▶ Collected data:
══════

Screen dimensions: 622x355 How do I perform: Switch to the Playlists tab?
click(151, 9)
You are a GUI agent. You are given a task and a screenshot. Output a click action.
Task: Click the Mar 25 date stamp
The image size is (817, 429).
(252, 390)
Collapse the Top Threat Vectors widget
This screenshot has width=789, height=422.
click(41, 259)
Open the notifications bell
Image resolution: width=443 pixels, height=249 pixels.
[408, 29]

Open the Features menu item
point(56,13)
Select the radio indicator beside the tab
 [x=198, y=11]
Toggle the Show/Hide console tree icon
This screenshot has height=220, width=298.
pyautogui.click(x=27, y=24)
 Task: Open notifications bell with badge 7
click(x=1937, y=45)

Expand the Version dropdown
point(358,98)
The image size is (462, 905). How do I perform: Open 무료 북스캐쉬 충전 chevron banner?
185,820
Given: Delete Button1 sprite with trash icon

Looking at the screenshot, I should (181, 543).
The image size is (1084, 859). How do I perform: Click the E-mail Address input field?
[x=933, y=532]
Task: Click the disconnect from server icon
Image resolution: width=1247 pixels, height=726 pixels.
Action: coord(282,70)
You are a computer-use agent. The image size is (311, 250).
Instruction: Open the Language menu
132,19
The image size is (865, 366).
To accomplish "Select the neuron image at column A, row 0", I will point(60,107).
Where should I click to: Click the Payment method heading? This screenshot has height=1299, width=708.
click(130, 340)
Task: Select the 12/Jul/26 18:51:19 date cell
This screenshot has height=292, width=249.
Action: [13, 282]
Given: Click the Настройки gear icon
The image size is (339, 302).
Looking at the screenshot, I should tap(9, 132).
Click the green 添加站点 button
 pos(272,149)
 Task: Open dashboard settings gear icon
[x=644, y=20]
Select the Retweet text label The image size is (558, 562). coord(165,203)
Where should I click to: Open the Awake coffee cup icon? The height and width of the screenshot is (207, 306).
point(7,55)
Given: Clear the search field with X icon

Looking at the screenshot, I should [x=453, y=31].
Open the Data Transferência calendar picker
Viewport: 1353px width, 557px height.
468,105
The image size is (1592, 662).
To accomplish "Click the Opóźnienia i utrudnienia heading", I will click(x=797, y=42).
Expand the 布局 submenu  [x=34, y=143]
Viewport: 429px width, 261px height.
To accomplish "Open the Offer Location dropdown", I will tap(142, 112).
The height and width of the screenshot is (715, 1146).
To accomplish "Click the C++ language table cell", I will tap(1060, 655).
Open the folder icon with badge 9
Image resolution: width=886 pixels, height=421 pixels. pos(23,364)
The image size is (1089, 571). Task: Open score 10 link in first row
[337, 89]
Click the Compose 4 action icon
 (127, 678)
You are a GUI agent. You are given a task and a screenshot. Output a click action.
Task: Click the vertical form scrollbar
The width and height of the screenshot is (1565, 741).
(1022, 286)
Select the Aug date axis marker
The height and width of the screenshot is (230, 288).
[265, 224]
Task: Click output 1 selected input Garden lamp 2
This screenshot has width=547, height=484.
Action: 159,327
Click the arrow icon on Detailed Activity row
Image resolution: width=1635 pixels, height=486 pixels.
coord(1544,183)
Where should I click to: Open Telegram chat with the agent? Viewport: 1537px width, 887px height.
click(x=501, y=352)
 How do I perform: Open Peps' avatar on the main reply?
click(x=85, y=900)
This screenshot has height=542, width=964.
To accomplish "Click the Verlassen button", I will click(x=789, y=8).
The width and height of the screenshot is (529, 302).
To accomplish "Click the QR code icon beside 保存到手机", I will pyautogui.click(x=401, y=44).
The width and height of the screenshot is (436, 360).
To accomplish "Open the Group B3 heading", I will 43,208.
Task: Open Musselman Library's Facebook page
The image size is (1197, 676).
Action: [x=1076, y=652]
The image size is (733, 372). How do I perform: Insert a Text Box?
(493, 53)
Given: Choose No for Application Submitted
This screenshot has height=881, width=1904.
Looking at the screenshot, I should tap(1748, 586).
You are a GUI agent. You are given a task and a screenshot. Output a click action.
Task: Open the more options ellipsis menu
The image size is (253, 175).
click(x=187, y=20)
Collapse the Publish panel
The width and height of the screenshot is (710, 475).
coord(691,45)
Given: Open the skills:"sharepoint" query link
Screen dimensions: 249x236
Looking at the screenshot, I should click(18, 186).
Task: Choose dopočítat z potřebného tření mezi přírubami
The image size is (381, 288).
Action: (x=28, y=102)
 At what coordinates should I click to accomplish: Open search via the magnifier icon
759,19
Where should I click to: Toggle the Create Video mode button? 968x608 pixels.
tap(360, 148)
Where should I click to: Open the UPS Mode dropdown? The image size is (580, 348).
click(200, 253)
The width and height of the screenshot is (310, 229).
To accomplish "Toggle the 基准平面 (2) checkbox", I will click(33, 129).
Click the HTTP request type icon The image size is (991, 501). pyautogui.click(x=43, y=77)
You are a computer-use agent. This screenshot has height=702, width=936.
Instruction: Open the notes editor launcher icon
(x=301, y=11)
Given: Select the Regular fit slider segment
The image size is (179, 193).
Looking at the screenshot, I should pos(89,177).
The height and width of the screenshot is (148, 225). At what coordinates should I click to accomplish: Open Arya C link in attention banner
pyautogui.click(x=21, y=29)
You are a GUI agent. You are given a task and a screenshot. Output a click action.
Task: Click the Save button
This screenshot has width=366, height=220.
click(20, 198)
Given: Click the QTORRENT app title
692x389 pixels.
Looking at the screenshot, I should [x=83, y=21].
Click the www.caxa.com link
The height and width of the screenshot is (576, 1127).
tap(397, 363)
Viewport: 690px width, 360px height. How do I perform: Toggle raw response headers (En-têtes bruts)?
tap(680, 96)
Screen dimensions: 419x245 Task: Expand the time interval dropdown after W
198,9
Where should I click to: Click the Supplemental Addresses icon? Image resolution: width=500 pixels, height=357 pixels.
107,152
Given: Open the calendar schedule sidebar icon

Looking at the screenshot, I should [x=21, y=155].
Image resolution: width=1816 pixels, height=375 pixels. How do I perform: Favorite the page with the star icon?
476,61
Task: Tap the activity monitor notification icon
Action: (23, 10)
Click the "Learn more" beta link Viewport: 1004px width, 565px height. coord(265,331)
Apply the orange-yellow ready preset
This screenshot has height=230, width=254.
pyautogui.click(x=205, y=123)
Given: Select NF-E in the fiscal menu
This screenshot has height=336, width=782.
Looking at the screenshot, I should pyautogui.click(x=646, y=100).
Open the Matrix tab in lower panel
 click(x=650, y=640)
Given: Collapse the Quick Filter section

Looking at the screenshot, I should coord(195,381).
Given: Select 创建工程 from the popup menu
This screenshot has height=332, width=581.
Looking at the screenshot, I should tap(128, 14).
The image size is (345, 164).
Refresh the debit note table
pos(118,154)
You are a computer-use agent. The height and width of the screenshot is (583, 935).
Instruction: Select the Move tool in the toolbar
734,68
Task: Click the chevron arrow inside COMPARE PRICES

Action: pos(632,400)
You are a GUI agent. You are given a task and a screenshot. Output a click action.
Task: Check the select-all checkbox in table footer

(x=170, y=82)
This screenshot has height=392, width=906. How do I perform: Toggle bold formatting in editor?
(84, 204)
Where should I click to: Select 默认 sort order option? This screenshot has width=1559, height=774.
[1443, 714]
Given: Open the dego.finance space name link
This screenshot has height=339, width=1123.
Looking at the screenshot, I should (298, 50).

══════

▶ Task goal: Write all of the records out exactly, including every line.

▶ Answer for the task:
Screen dimensions: 622x355 How do I perform: Switch to the Playlists tab?
click(151, 9)
You are a GUI agent. You are given a task and a screenshot. Output a click action.
Task: Click the Mar 25 date stamp
The image size is (817, 429).
(252, 390)
Collapse the Top Threat Vectors widget
This screenshot has width=789, height=422.
click(41, 259)
Open the notifications bell
Image resolution: width=443 pixels, height=249 pixels.
[408, 29]

Open the Features menu item
point(56,13)
Select the radio indicator beside the tab
 [x=198, y=11]
Toggle the Show/Hide console tree icon
This screenshot has height=220, width=298.
pyautogui.click(x=27, y=24)
 Task: Open notifications bell with badge 7
click(x=1937, y=45)

Expand the Version dropdown
point(358,98)
The image size is (462, 905). How do I perform: Open 무료 북스캐쉬 충전 chevron banner?
185,820
Given: Delete Button1 sprite with trash icon

Looking at the screenshot, I should (181, 543).
The image size is (1084, 859). How do I perform: Click the E-mail Address input field?
[x=933, y=532]
Task: Click the disconnect from server icon
Image resolution: width=1247 pixels, height=726 pixels.
Action: coord(282,70)
You are a computer-use agent. The image size is (311, 250).
Instruction: Open the Language menu
132,19
The image size is (865, 366).
To accomplish "Select the neuron image at column A, row 0", I will point(60,107).
Where should I click to: Click the Payment method heading? This screenshot has height=1299, width=708.
click(130, 340)
Task: Select the 12/Jul/26 18:51:19 date cell
This screenshot has height=292, width=249.
Action: [13, 282]
Given: Click the Настройки gear icon
The image size is (339, 302).
Looking at the screenshot, I should tap(9, 132).
Click the green 添加站点 button
 pos(272,149)
 Task: Open dashboard settings gear icon
[x=644, y=20]
Select the Retweet text label The image size is (558, 562). coord(165,203)
Where should I click to: Open the Awake coffee cup icon? The height and width of the screenshot is (207, 306).
point(7,55)
Given: Clear the search field with X icon

Looking at the screenshot, I should [x=453, y=31].
Open the Data Transferência calendar picker
Viewport: 1353px width, 557px height.
468,105
The image size is (1592, 662).
To accomplish "Click the Opóźnienia i utrudnienia heading", I will click(x=797, y=42).
Expand the 布局 submenu  [x=34, y=143]
Viewport: 429px width, 261px height.
To accomplish "Open the Offer Location dropdown", I will tap(142, 112).
The height and width of the screenshot is (715, 1146).
To accomplish "Click the C++ language table cell", I will tap(1060, 655).
Open the folder icon with badge 9
Image resolution: width=886 pixels, height=421 pixels. pos(23,364)
The image size is (1089, 571). Task: Open score 10 link in first row
[337, 89]
Click the Compose 4 action icon
 (127, 678)
You are a GUI agent. You are given a task and a screenshot. Output a click action.
Task: Click the vertical form scrollbar
The width and height of the screenshot is (1565, 741).
(1022, 286)
Select the Aug date axis marker
The height and width of the screenshot is (230, 288).
[265, 224]
Task: Click output 1 selected input Garden lamp 2
This screenshot has width=547, height=484.
Action: 159,327
Click the arrow icon on Detailed Activity row
Image resolution: width=1635 pixels, height=486 pixels.
coord(1544,183)
Where should I click to: Open Telegram chat with the agent? Viewport: 1537px width, 887px height.
click(x=501, y=352)
 How do I perform: Open Peps' avatar on the main reply?
click(x=85, y=900)
This screenshot has height=542, width=964.
To accomplish "Click the Verlassen button", I will click(x=789, y=8).
The width and height of the screenshot is (529, 302).
To accomplish "Click the QR code icon beside 保存到手机", I will pyautogui.click(x=401, y=44).
The width and height of the screenshot is (436, 360).
To accomplish "Open the Group B3 heading", I will 43,208.
Task: Open Musselman Library's Facebook page
The image size is (1197, 676).
Action: [x=1076, y=652]
The image size is (733, 372). How do I perform: Insert a Text Box?
(493, 53)
Given: Choose No for Application Submitted
This screenshot has height=881, width=1904.
Looking at the screenshot, I should tap(1748, 586).
You are a GUI agent. You are given a task and a screenshot. Output a click action.
Task: Open the more options ellipsis menu
The image size is (253, 175).
click(x=187, y=20)
Collapse the Publish panel
The width and height of the screenshot is (710, 475).
coord(691,45)
Given: Open the skills:"sharepoint" query link
Screen dimensions: 249x236
Looking at the screenshot, I should click(18, 186).
Task: Choose dopočítat z potřebného tření mezi přírubami
The image size is (381, 288).
Action: (x=28, y=102)
 At what coordinates should I click to accomplish: Open search via the magnifier icon
759,19
Where should I click to: Toggle the Create Video mode button? 968x608 pixels.
tap(360, 148)
Where should I click to: Open the UPS Mode dropdown? The image size is (580, 348).
click(200, 253)
The width and height of the screenshot is (310, 229).
To accomplish "Toggle the 基准平面 (2) checkbox", I will click(33, 129).
Click the HTTP request type icon The image size is (991, 501). pyautogui.click(x=43, y=77)
You are a computer-use agent. This screenshot has height=702, width=936.
Instruction: Open the notes editor launcher icon
(x=301, y=11)
Given: Select the Regular fit slider segment
The image size is (179, 193).
Looking at the screenshot, I should pos(89,177).
The height and width of the screenshot is (148, 225). At what coordinates should I click to accomplish: Open Arya C link in attention banner
pyautogui.click(x=21, y=29)
You are a GUI agent. You are given a task and a screenshot. Output a click action.
Task: Click the Save button
This screenshot has width=366, height=220.
click(20, 198)
Given: Click the QTORRENT app title
692x389 pixels.
Looking at the screenshot, I should [x=83, y=21].
Click the www.caxa.com link
The height and width of the screenshot is (576, 1127).
tap(397, 363)
Viewport: 690px width, 360px height. How do I perform: Toggle raw response headers (En-têtes bruts)?
tap(680, 96)
Screen dimensions: 419x245 Task: Expand the time interval dropdown after W
198,9
Where should I click to: Click the Supplemental Addresses icon? Image resolution: width=500 pixels, height=357 pixels.
107,152
Given: Open the calendar schedule sidebar icon

Looking at the screenshot, I should [x=21, y=155].
Image resolution: width=1816 pixels, height=375 pixels. How do I perform: Favorite the page with the star icon?
476,61
Task: Tap the activity monitor notification icon
Action: (23, 10)
Click the "Learn more" beta link Viewport: 1004px width, 565px height. coord(265,331)
Apply the orange-yellow ready preset
This screenshot has height=230, width=254.
pyautogui.click(x=205, y=123)
Given: Select NF-E in the fiscal menu
This screenshot has height=336, width=782.
Looking at the screenshot, I should pyautogui.click(x=646, y=100).
Open the Matrix tab in lower panel
 click(x=650, y=640)
Given: Collapse the Quick Filter section

Looking at the screenshot, I should coord(195,381).
Given: Select 创建工程 from the popup menu
This screenshot has height=332, width=581.
Looking at the screenshot, I should tap(128, 14).
The image size is (345, 164).
Refresh the debit note table
pos(118,154)
You are a computer-use agent. The height and width of the screenshot is (583, 935).
Instruction: Select the Move tool in the toolbar
734,68
Task: Click the chevron arrow inside COMPARE PRICES

Action: pos(632,400)
You are a GUI agent. You are given a task and a screenshot. Output a click action.
Task: Check the select-all checkbox in table footer

(x=170, y=82)
This screenshot has height=392, width=906. How do I perform: Toggle bold formatting in editor?
(84, 204)
Where should I click to: Select 默认 sort order option? This screenshot has width=1559, height=774.
[1443, 714]
Given: Open the dego.finance space name link
This screenshot has height=339, width=1123.
Looking at the screenshot, I should (298, 50).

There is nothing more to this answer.